- Task statement
Put the lines from the one that contains "You are a GUI" through the last line into a two-column CSV headed text and answer, with one row for each item's text and its answer, every field in quotes and line breaks turned into spaces. Leave the pictures out.
## BEGIN
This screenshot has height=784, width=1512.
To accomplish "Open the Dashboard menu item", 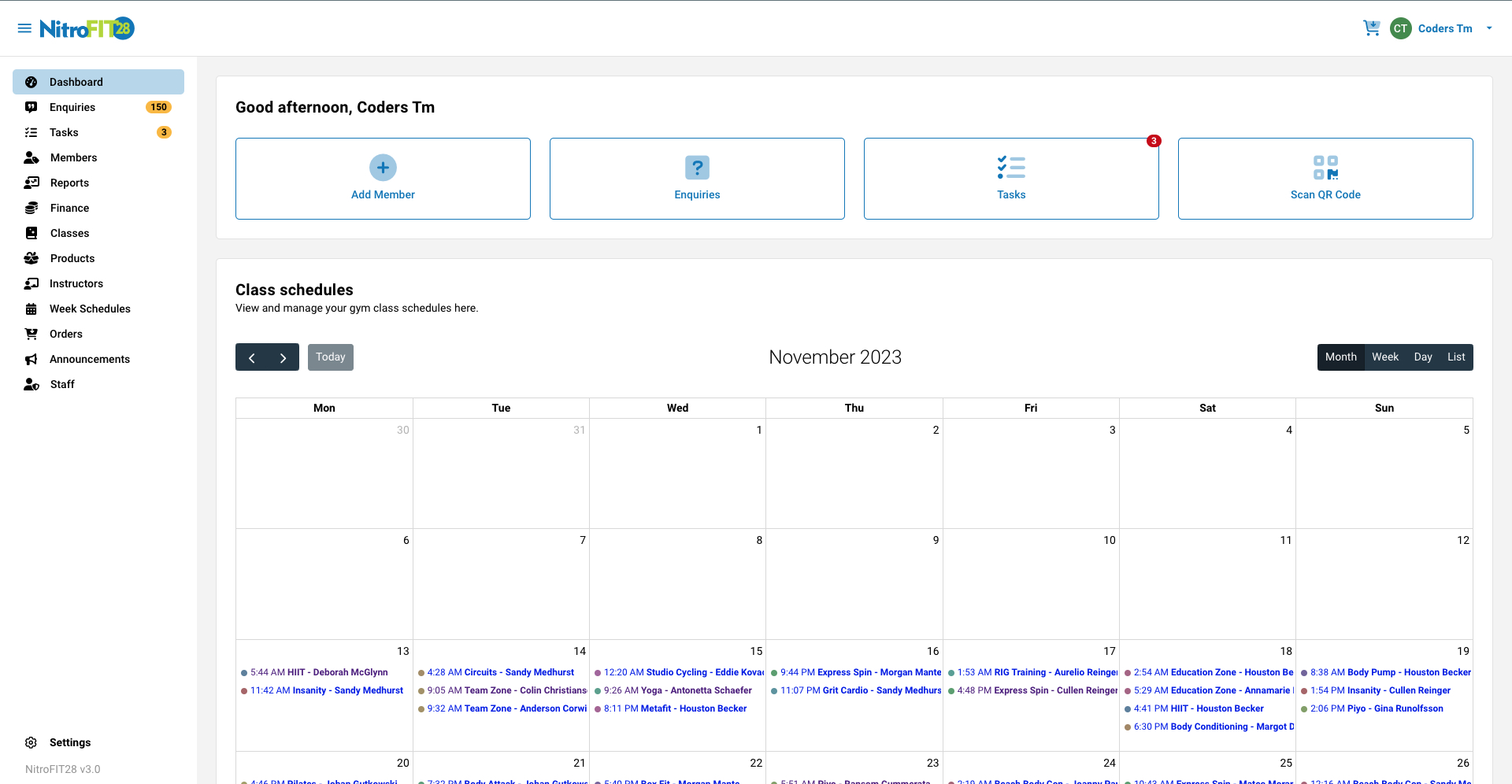I will pos(76,82).
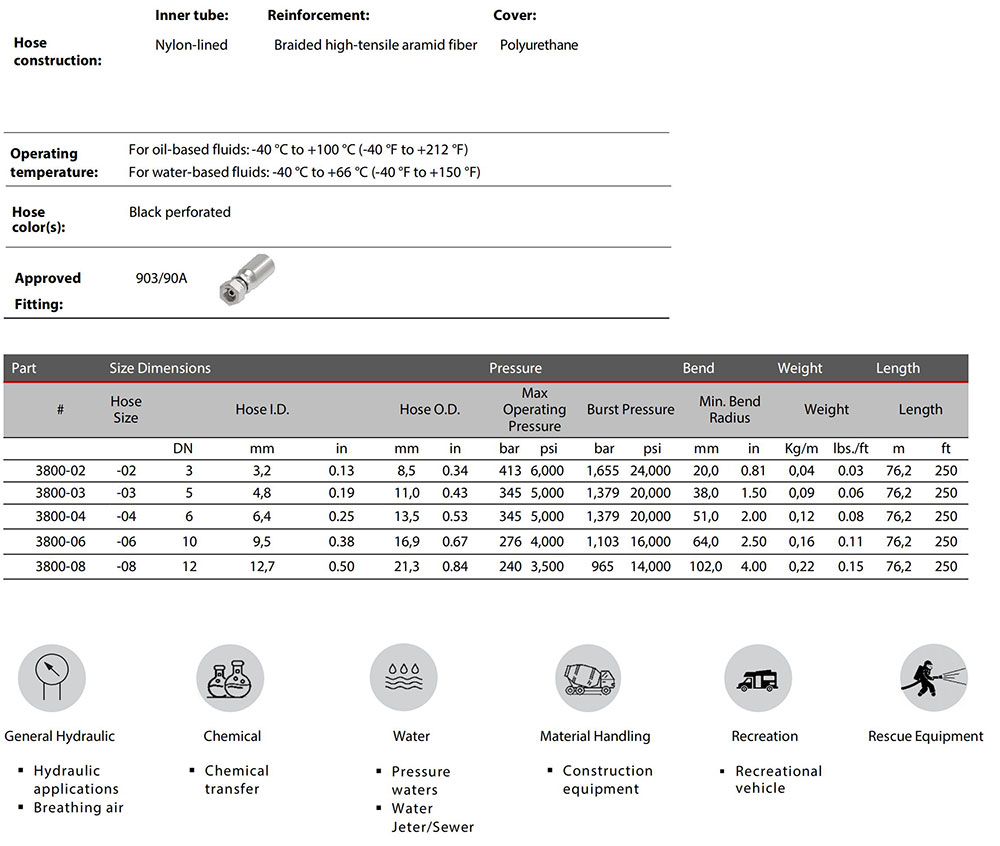Click the 903/90A approved fitting label
1000x846 pixels.
[161, 278]
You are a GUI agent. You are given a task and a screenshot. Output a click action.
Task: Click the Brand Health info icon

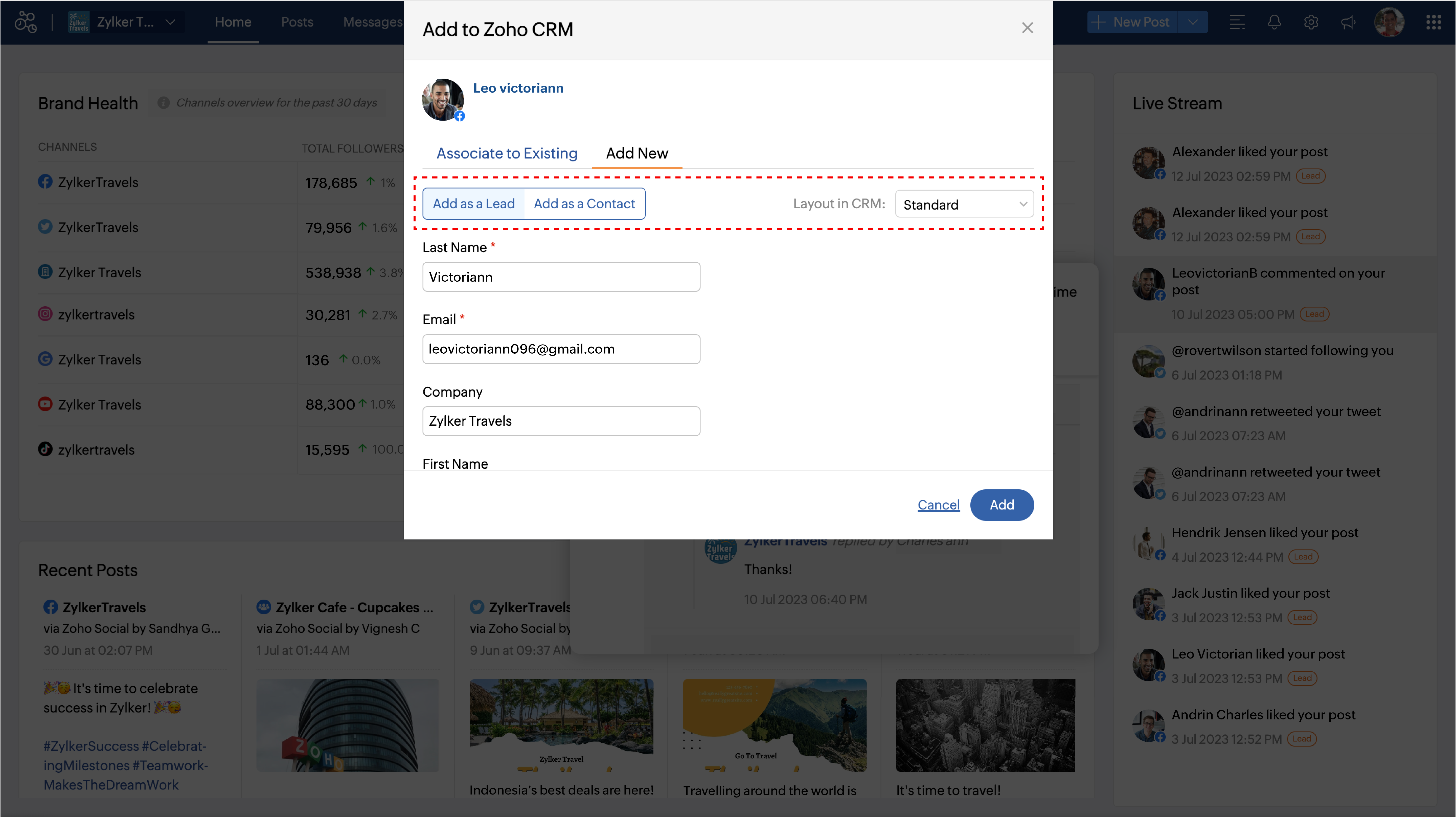click(164, 102)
## END
- Final result
text,answer
"You are a GUI agent. You are given a task and a screenshot. Output a click action. Task: Click the Brand Health info icon","click(164, 102)"